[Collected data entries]
=== Section Start ===
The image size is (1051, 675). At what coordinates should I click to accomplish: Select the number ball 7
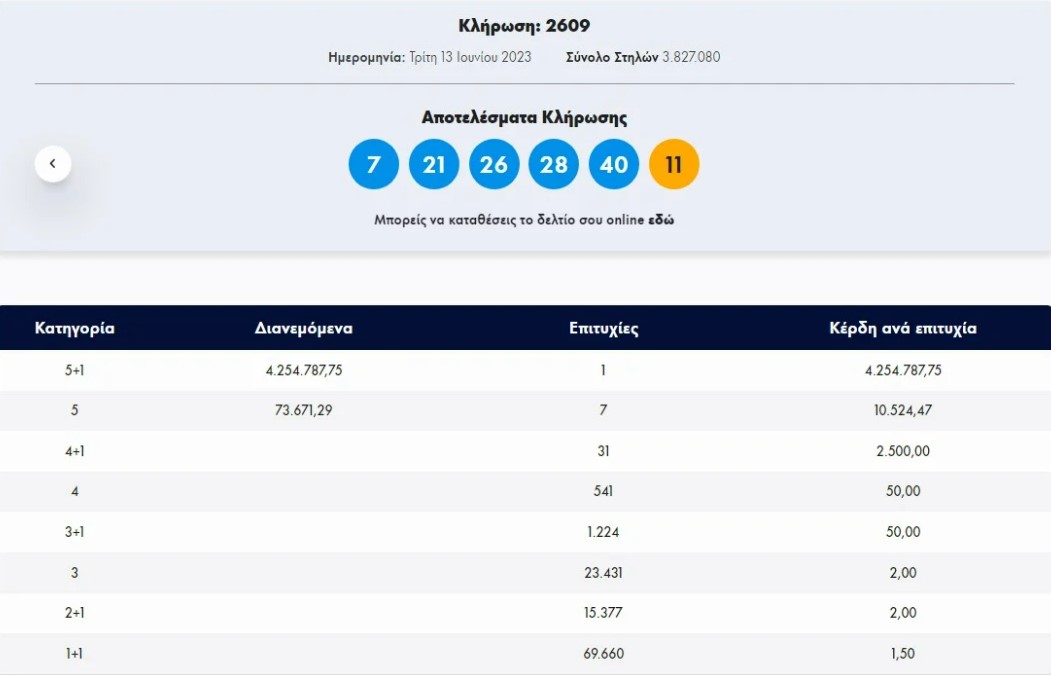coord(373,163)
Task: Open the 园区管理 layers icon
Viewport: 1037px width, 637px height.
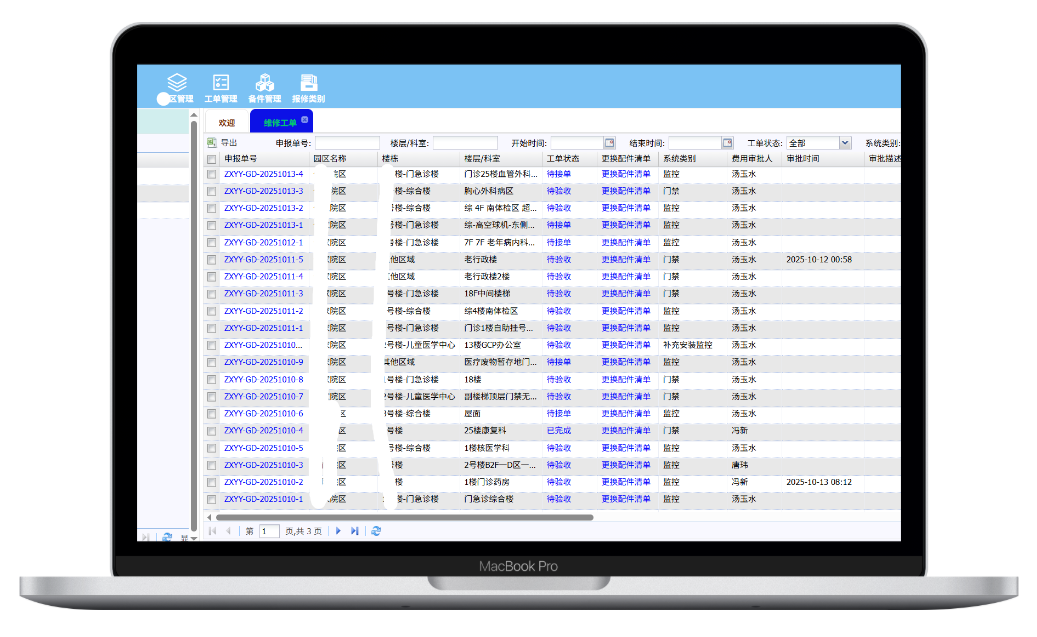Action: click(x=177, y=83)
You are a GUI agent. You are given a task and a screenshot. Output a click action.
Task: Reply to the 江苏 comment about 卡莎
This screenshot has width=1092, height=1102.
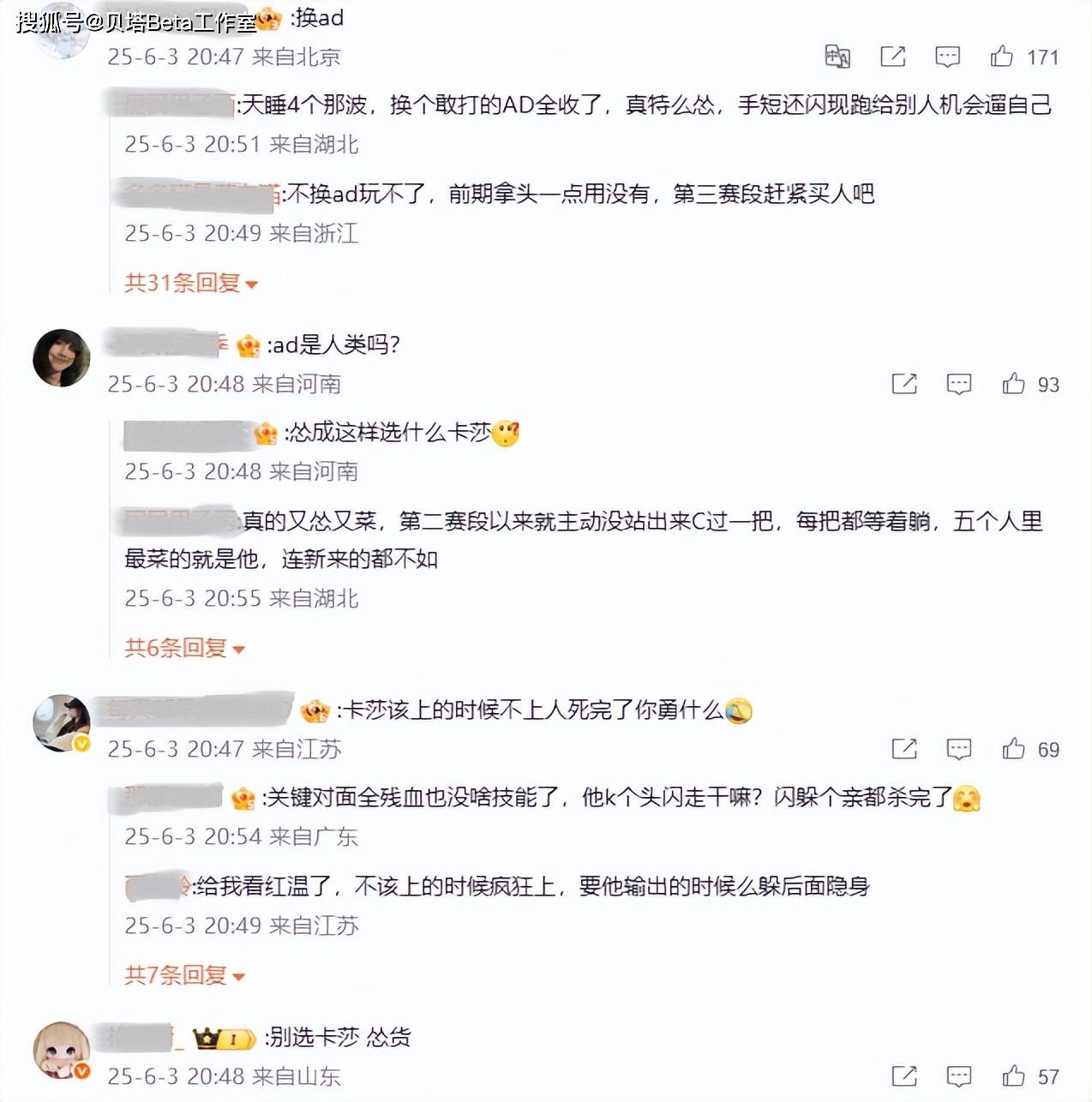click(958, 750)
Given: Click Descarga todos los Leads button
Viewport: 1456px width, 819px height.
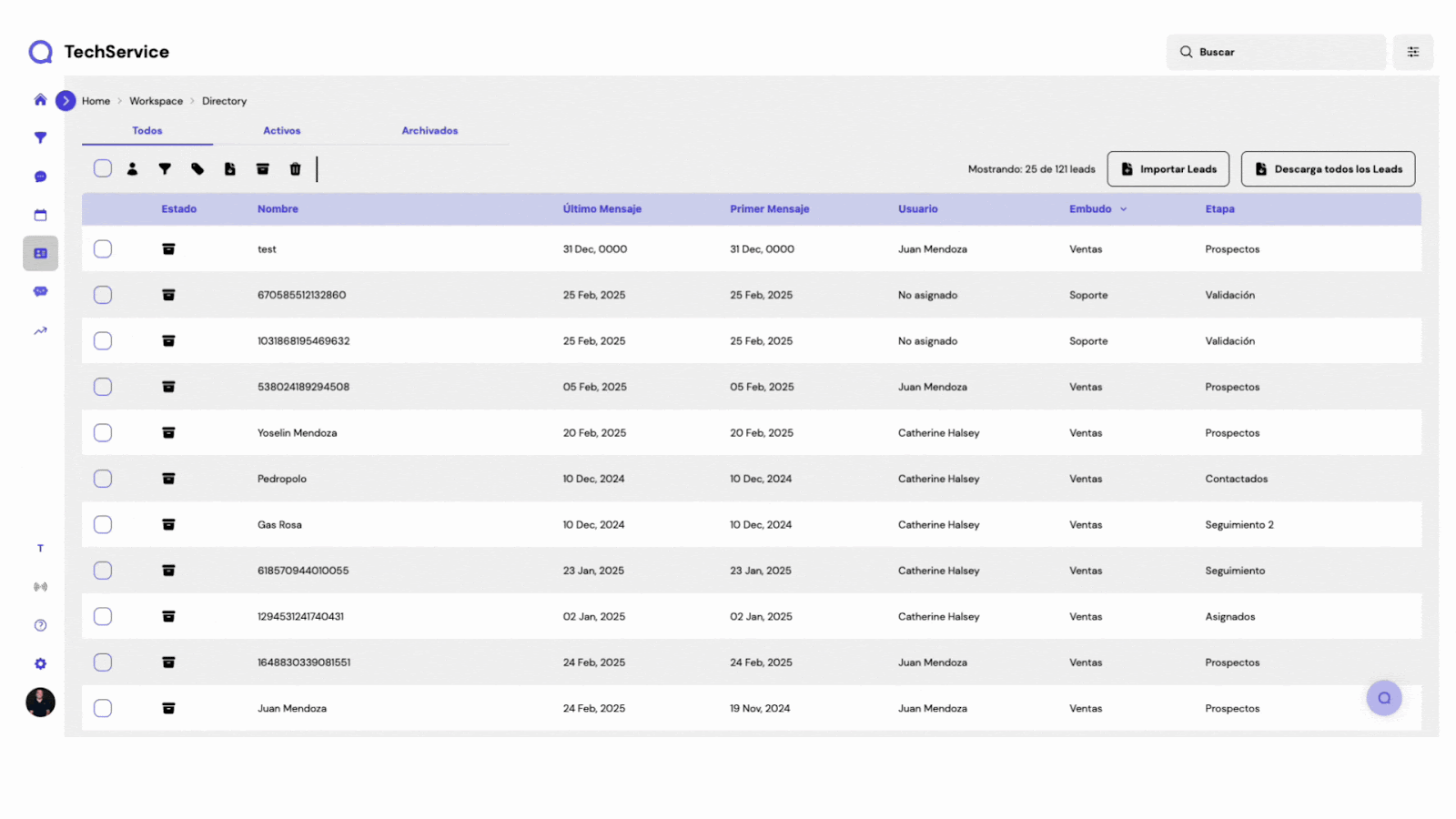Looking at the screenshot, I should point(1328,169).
=== Section End ===
__Goal of the exercise__
Make an exact copy of only those lines that run from the line with "Given: Click Descarga todos los Leads button" through the end of the records, excluding pictures.

__Finished exercise__
Given: Click Descarga todos los Leads button
Viewport: 1456px width, 819px height.
Looking at the screenshot, I should point(1328,169).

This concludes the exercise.